EXERCISE GOAL
Pictures do not belong in your copy. Repeat all the other data exactly.

Pixel coordinate grounding data
____

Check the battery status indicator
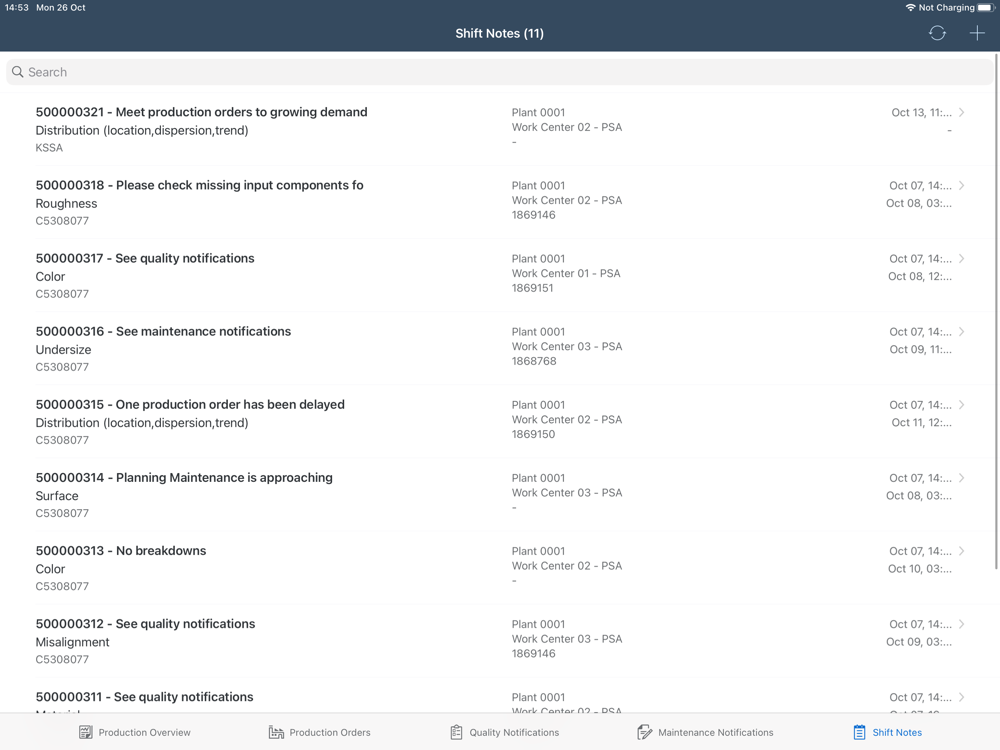The width and height of the screenshot is (1000, 750). click(986, 8)
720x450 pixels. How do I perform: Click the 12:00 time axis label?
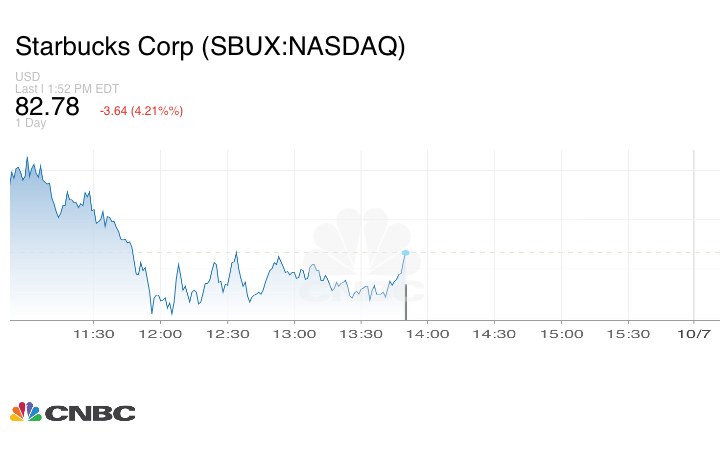coord(161,334)
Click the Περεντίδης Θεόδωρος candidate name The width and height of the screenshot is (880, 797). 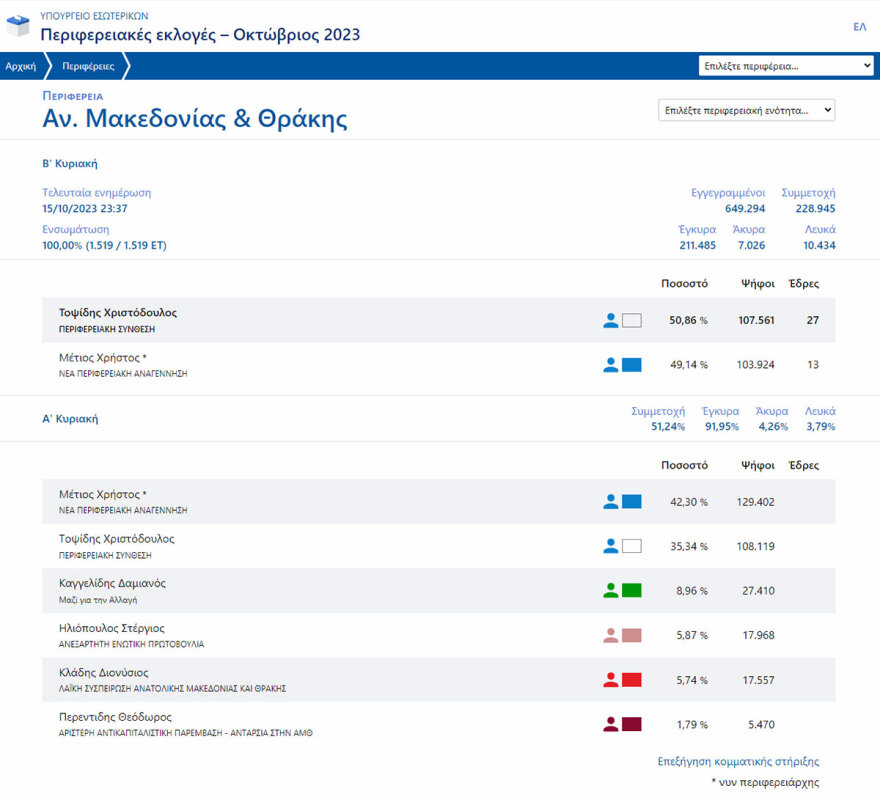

____

ANSWER TO THIS TASK
Check the battery status indicator
The width and height of the screenshot is (1000, 750). click(986, 8)
720x450 pixels. How do I perform: Click the 12:00 time axis label?
coord(161,334)
Click the Περεντίδης Θεόδωρος candidate name The width and height of the screenshot is (880, 797). 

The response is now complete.